Subscribers get two benefits: they won’t see ads in the app and they will be able to download lessons for offline use. In addition, there is also a feel-good aspect to this, as Duolingo highlights that subscribers to Duolingo Plus, as the subscription is called, will help “millions around the world learn for free.”
The new subscription service, which you can buy through an in-app purchase, currently costs $9.99 per month. It’s live now on Android and will come to iOS in the future.
It’s worth stressing that this subscription is completely optional and a company spokesperson told me that “Duolingo’s learning content will always be free.”
Update: a Duolingo spokesperson tells me that the company expects to break even (or come close to it) by the end of the year and that the company has a “fully fleshed out monetization plan.” We have updated the headline to reflect this.

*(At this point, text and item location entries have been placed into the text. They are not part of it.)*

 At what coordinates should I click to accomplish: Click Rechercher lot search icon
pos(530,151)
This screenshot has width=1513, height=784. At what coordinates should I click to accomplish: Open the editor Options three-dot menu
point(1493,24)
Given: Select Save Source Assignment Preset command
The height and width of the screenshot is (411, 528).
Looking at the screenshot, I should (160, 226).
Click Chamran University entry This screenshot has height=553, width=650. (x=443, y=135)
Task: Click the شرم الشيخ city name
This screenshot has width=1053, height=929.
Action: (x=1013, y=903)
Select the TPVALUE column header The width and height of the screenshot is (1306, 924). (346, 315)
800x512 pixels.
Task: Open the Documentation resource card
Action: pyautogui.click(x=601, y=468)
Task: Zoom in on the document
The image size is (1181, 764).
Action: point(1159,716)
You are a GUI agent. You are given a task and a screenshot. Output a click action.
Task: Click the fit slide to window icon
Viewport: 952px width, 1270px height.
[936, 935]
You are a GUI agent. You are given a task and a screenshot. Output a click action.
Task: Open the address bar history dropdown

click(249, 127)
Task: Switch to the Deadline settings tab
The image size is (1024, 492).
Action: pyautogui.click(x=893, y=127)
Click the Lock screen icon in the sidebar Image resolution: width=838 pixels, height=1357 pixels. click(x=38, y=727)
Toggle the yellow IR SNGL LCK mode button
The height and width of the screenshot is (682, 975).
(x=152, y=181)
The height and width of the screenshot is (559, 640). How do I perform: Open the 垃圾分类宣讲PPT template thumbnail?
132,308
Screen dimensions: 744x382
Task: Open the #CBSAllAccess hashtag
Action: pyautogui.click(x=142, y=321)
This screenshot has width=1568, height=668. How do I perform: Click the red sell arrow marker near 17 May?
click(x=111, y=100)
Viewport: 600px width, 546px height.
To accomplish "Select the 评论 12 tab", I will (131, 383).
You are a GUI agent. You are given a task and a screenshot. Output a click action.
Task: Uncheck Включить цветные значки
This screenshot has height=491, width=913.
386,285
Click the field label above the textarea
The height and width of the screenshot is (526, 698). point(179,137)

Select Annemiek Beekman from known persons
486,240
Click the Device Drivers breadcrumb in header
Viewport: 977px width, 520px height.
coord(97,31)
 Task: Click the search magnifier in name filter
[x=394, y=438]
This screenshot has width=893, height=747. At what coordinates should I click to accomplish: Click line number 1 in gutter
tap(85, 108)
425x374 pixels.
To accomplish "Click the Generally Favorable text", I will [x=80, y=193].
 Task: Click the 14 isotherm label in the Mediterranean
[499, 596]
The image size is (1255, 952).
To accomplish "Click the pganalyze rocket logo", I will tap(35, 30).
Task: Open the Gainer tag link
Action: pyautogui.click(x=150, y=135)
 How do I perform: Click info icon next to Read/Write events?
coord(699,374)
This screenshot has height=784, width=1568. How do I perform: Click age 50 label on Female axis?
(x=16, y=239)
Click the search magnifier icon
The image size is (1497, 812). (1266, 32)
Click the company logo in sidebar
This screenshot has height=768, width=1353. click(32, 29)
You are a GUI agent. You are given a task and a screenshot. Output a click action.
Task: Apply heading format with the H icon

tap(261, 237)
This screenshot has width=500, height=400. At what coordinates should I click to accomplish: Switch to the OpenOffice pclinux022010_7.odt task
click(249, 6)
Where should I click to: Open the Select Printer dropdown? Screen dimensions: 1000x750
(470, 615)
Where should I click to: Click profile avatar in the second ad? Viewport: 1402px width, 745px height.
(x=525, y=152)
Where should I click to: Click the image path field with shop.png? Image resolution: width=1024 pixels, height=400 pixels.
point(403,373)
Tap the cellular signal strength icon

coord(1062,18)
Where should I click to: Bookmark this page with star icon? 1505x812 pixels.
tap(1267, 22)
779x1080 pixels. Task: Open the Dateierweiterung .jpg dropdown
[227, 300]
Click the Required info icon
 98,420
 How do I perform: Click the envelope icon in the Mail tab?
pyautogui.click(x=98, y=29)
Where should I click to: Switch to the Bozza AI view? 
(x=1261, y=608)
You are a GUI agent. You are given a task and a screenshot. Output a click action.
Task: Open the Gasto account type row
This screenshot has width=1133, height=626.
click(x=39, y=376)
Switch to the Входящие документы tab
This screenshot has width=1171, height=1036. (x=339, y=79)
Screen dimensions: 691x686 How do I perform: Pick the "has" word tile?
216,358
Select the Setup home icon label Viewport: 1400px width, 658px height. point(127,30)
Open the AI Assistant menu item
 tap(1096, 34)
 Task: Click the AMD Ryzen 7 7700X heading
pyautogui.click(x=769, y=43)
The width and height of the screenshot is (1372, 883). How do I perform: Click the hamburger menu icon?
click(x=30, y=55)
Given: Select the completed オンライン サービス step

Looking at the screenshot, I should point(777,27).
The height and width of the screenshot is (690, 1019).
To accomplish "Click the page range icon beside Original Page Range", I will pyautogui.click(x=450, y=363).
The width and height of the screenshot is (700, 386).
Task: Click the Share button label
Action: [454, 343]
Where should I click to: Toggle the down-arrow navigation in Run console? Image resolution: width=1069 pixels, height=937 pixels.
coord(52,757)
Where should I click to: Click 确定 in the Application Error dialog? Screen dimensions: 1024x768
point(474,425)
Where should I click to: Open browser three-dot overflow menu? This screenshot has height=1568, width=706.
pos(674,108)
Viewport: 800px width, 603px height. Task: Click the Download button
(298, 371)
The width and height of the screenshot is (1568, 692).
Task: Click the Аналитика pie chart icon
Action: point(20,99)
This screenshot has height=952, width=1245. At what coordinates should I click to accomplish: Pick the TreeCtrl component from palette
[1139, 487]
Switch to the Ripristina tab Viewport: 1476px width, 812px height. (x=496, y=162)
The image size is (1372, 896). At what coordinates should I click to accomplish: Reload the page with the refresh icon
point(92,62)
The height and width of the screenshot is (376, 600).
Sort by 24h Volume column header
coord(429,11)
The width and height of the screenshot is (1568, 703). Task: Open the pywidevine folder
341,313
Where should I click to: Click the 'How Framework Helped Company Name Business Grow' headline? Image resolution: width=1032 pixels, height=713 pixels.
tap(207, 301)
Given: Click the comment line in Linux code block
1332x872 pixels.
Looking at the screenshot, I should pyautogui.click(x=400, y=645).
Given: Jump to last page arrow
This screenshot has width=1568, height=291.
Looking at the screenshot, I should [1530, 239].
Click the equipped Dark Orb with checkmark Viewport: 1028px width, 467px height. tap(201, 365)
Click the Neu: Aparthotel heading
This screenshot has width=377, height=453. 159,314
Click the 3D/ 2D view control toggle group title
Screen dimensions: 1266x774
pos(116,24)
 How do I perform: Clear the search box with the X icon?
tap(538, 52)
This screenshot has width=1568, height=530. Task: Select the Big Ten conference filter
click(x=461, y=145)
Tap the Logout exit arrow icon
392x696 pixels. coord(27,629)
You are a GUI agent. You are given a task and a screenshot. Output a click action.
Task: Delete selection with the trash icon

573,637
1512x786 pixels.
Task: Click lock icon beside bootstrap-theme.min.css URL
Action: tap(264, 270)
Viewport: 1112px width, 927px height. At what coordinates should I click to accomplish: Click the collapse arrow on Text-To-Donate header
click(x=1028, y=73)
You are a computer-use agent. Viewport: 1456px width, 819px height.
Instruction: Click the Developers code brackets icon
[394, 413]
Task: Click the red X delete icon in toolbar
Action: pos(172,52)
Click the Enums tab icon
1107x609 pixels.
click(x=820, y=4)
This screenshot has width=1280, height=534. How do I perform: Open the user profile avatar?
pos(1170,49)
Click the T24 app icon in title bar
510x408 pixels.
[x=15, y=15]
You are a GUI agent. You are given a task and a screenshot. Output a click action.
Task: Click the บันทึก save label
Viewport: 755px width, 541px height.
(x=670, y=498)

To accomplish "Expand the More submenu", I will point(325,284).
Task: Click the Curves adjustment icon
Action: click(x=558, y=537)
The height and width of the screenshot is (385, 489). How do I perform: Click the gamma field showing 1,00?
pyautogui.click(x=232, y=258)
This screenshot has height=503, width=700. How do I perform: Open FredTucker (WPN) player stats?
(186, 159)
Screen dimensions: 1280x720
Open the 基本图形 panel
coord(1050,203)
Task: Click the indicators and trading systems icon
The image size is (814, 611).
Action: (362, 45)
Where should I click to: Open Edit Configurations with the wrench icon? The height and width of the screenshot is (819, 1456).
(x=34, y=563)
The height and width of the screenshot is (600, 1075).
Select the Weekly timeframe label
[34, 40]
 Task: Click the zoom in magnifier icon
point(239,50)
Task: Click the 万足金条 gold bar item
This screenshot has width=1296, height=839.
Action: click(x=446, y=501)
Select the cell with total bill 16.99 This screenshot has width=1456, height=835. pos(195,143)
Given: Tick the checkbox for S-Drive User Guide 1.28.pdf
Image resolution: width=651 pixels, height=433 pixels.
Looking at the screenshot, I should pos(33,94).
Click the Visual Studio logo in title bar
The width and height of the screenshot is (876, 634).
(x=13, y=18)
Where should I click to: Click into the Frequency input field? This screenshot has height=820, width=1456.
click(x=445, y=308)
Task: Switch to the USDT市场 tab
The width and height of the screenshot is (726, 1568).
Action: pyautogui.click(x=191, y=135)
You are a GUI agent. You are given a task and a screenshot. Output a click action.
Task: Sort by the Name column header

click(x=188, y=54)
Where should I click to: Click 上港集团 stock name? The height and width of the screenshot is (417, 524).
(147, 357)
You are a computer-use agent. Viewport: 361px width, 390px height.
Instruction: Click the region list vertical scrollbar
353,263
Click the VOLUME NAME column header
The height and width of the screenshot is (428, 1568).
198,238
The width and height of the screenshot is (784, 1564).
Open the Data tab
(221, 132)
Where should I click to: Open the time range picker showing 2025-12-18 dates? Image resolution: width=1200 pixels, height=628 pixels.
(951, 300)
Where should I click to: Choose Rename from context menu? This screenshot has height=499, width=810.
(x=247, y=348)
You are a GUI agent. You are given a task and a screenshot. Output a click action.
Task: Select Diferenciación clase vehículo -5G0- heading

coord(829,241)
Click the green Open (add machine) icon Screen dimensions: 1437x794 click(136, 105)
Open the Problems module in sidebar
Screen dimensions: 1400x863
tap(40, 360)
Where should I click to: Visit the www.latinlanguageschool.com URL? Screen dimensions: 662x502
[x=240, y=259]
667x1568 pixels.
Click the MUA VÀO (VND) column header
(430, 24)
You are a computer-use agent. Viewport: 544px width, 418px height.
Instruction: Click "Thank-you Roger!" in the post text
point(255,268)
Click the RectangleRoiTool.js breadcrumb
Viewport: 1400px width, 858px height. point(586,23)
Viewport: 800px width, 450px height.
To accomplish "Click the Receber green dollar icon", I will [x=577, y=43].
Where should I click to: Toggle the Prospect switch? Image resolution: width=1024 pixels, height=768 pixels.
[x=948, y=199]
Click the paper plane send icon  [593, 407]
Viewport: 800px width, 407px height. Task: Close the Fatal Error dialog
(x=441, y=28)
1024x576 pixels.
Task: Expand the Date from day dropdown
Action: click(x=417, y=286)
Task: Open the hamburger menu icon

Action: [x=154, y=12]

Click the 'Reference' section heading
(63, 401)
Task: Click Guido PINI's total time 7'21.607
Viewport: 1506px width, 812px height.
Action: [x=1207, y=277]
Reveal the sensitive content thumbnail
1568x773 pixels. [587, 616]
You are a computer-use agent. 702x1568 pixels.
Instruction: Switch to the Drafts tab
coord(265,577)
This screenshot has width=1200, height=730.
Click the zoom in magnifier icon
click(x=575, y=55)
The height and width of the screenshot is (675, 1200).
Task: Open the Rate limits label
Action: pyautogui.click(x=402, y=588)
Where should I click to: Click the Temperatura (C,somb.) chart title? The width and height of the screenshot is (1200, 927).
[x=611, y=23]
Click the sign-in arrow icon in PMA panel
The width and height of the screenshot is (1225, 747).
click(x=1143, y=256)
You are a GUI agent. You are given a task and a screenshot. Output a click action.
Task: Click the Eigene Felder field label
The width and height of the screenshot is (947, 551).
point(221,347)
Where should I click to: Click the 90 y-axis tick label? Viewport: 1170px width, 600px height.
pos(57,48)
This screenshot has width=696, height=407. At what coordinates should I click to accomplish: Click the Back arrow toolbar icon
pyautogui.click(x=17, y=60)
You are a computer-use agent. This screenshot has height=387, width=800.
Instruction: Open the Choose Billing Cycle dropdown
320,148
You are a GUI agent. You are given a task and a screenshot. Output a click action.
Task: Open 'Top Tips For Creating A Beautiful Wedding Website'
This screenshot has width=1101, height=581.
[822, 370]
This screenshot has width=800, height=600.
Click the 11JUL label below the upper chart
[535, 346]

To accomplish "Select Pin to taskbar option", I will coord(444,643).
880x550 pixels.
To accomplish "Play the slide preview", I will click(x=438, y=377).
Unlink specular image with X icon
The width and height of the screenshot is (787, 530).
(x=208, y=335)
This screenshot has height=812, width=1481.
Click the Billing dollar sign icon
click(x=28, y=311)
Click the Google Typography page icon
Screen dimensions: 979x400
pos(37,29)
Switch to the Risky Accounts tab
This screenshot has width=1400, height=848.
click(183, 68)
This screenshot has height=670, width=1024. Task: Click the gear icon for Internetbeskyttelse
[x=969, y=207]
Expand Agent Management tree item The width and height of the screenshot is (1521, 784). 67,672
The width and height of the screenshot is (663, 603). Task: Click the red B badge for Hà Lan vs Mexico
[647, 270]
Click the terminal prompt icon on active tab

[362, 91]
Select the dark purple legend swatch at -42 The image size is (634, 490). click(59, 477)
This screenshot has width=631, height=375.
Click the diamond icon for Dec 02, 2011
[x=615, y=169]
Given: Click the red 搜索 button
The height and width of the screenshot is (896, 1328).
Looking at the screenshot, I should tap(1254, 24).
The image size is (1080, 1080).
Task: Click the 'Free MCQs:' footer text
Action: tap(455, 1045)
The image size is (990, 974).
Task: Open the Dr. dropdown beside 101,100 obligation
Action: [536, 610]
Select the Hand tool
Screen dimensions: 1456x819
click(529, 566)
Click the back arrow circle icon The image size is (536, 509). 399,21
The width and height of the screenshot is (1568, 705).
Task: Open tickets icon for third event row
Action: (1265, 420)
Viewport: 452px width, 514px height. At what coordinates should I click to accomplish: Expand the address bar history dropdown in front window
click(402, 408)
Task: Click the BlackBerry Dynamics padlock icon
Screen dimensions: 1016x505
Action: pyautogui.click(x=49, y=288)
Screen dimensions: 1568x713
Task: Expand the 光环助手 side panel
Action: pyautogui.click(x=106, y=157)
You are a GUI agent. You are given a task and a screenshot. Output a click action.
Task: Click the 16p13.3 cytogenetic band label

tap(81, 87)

About a year ago, Duolingo CEO Luis von Ahn announced that the company would start experimenting with ads and optional in-app purchases to figure out how each would impact app usage and the financial health of the company. At the time, von Ahn said that Duolingo was spending about $42,000 per day on its servers, employees and other operating expenses, a number that has surely increased over the last year or so.
“Subscribers will help keep language education free for millions of people around the world,” von Ahn writes in this week’s announcement.
Ads in an educational app are always a difficult tradeoff between monetization and user experience because they are, by default, designed to take the user out of the app. Von Ahn acknowledged as much. “I don’t like ads any more than you do, but we need to test if a small non-intrusive ad at the end of a lesson makes people use Duolingo less. (We know this would take us a long way towards breaking even.),” he wrote a year ago.
Now, however, it doesn’t look like ads are going away anytime soon, because not seeing ads is, after all, one of the main benefits of paying for Duolingo Plus.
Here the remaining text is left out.